ABOUT THIS TASK:
Reproduce the entries below exactly, but leave the pictures out.

Start of THE DATA

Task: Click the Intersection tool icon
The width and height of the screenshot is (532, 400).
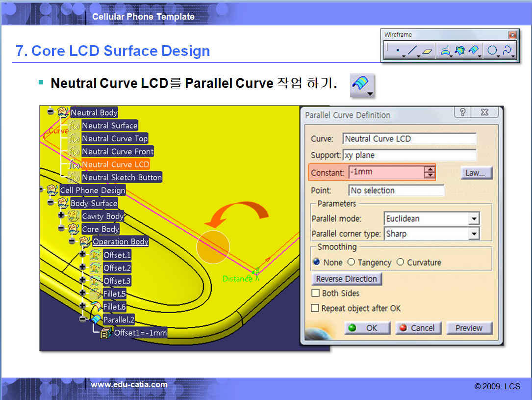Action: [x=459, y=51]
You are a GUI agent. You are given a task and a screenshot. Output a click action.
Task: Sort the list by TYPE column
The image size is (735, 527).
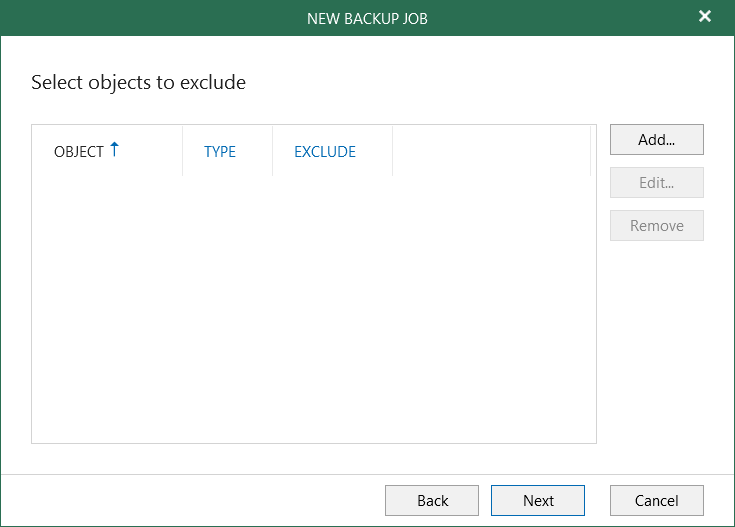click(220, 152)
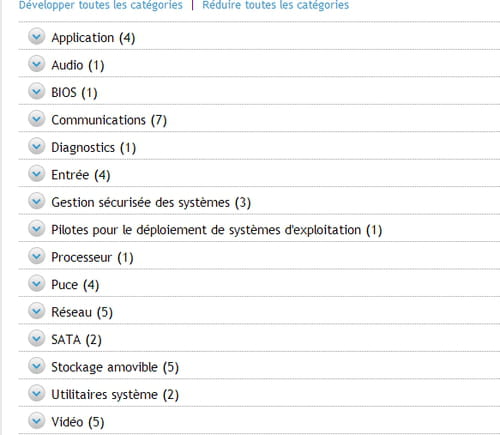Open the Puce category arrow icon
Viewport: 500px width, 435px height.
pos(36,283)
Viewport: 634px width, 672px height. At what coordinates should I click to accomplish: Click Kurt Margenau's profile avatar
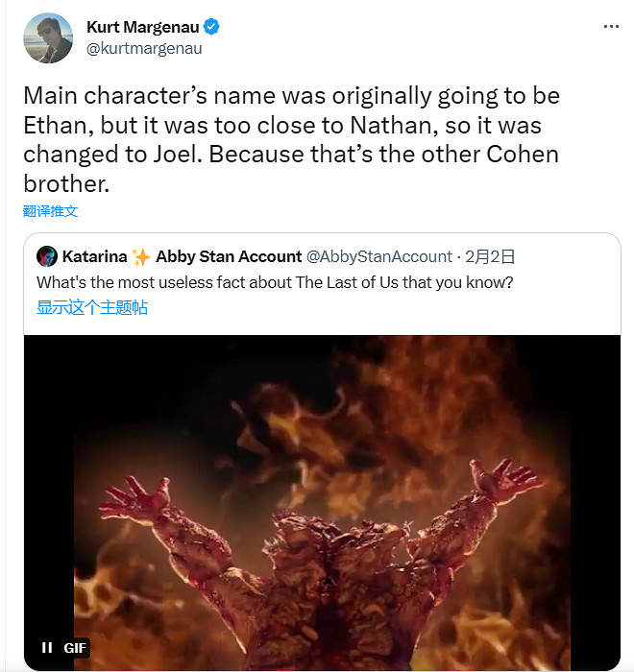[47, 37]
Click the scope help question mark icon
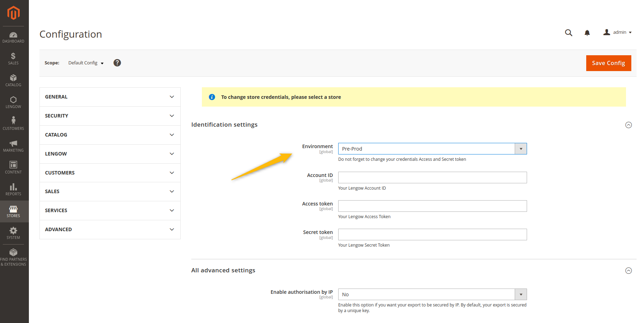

End of THE DATA

SOLUTION TO THIS PROBLEM:
Task: Click the Intersection tool icon
The width and height of the screenshot is (532, 400).
Action: [x=459, y=51]
You are a GUI agent. You are given a task and a screenshot. Output a click action.
Task: Sort the list by TYPE column
The image size is (735, 527).
click(220, 152)
Open the Puce category arrow icon
Viewport: 500px width, 435px height.
pos(36,283)
Viewport: 634px width, 672px height. At what coordinates should I click to accomplish: Click Kurt Margenau's profile avatar
[47, 37]
Click the scope help question mark icon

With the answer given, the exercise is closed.